Ava DuVernay’s When They See Us is a four-part limited Netflix series that explores the interrogations, false confessions, trials, and prison sentences of the five boys who became known as the Central Park Five. The series also shows what it was like for the boys—now adults—to get out of prison and realize that they would still have to live with the consequences of the crimes they were convicted of. Their families would never be the same and the lives they thought they were going to have were no longer possible.
We know now that Matias Reyes, who was already serving a life sentence for rape and murder, confessed to the attack on Meili in 2002. By then, the Central Park Five had already served their time, but they were fully exonerated and their records cleared. They were also granted a $41 million settlement, the highest in New York City history.
DuVernay’s main goal as she wrote and directed the series was to show each of the Central Park Five as an individual. “When you incarcerate one person you’re incarcerating their family, their future, their community,” DuVernay told NPR. “In the large numbers that we’re incarcerating people, you’re incarcerating a generation of people. It’s something that we need to look at with knowledge of what it is—not just look at and say ‘It’s a shame.’”
The attack on Trisha Meili was described by The New York Times as “one of the most widely publicized crimes of the 1980s”. Donald Trump, who was a successful real estate investor in NYC at the time, was extremely vocal about the case. He even took out ads in all four of the city’s major newspapers calling for the death penalty. The boys—four of them black, one Hispanic—did have supporters, but it wasn’t enough to overpower the systemic racism that controlled the city, the justice system and the media.
The Central Park Five case is now considered to be a proven case of coerced confessions and wrongful conviction. The taped “confessions” were a major part of the prosecution’s case but the NYPD has been accused of purposely breaking the boys down in order to force confessions. In reality, the confessions were not consistent with the known details of the case and their stories didn’t even match each other.

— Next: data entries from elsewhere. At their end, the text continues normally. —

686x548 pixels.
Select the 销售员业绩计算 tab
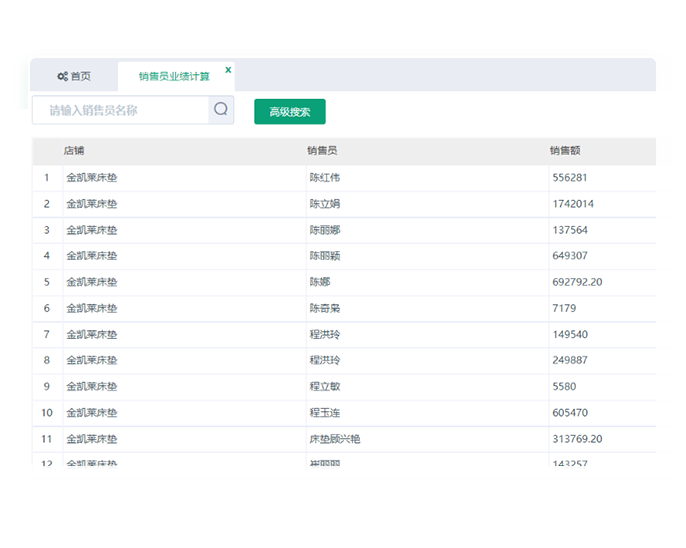coord(174,77)
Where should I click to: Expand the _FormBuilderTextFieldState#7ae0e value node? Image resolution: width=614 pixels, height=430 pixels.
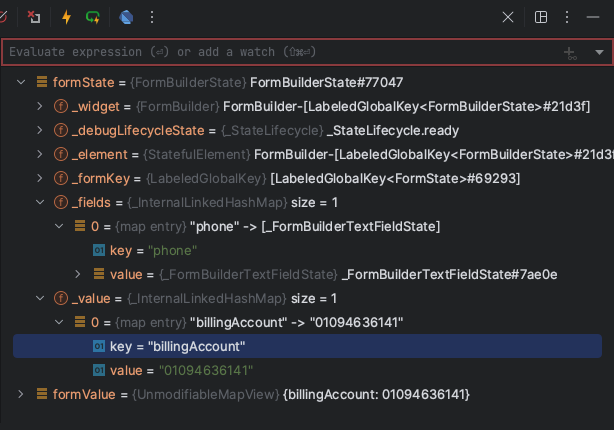point(78,274)
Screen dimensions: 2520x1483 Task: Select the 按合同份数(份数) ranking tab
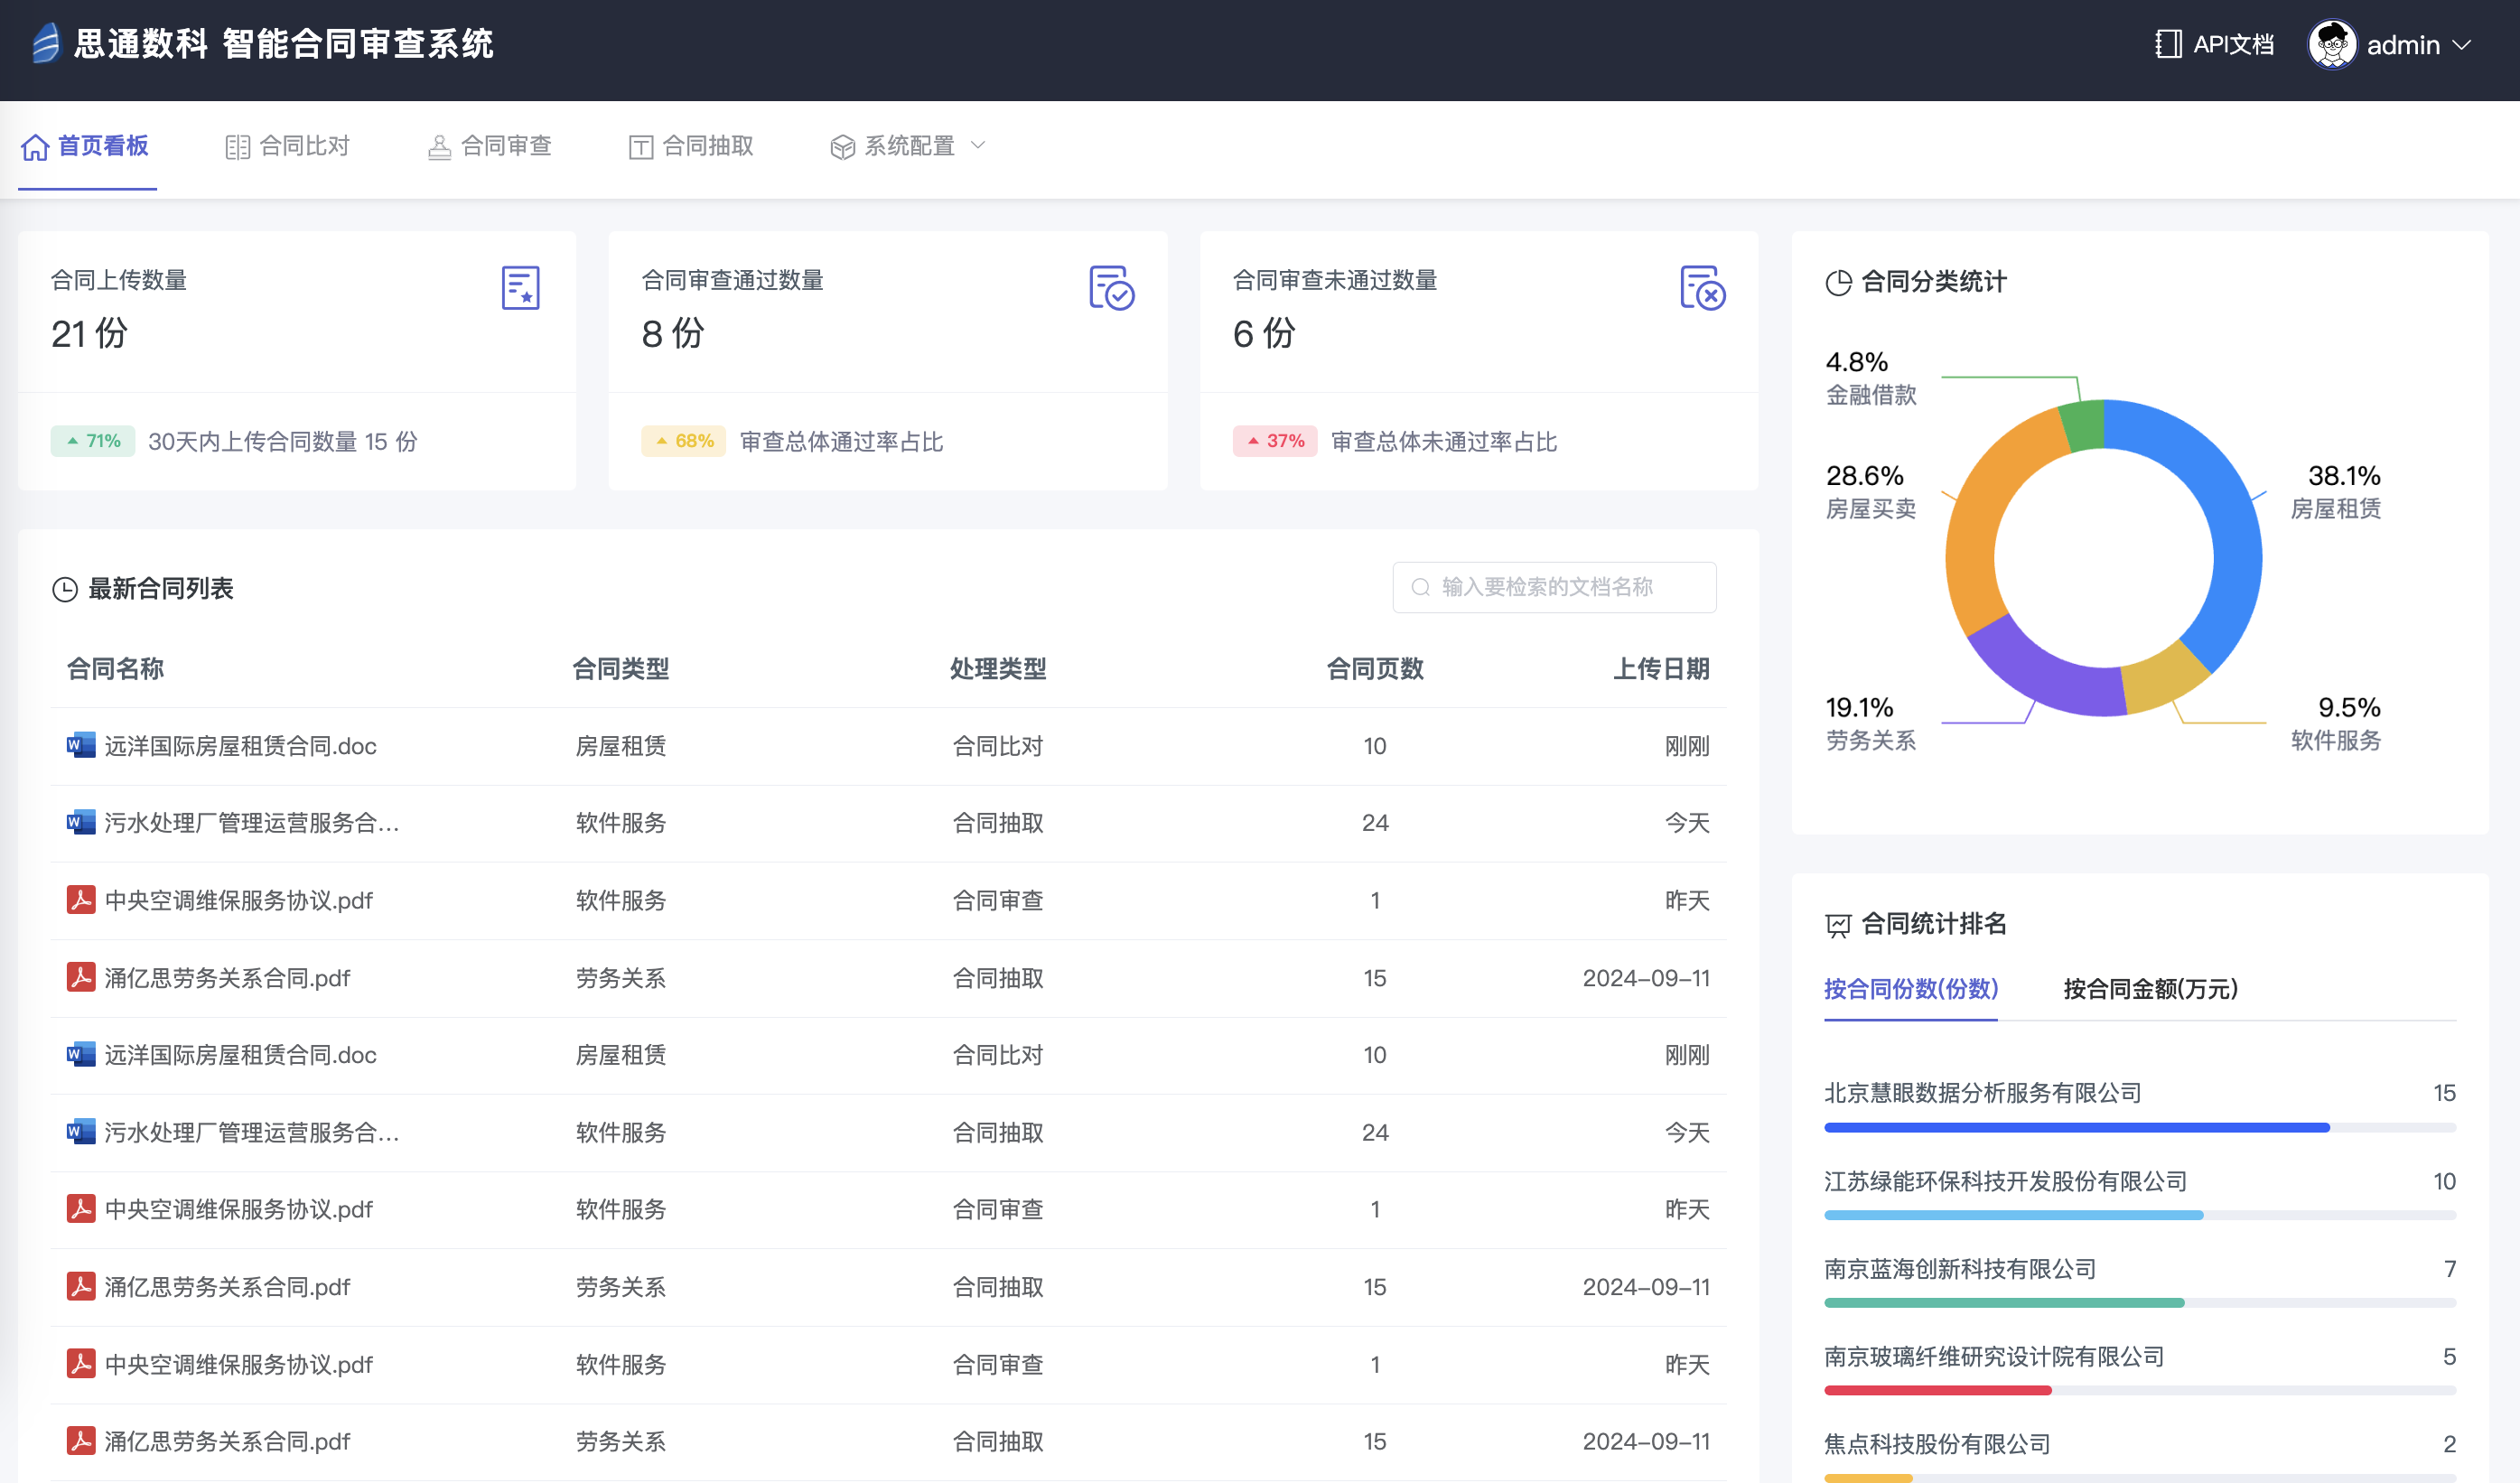click(x=1910, y=988)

When They See Us isn’t easy to watch but that’s because DuVernay accomplished her goal of showing who the five boys really were and how they were affected by what they went through. Nothing can ever give them back what their lives should have been, but their story can help bring more attention to the fact that in the U.S. African Americans are incarcerated at more than five times the rate of whites. Racial profiling is still a major part of the justice system which is why a project like When They See Us is much more than another true crime series. The more people that know and understand this case, the more that will think critically about the next one like it.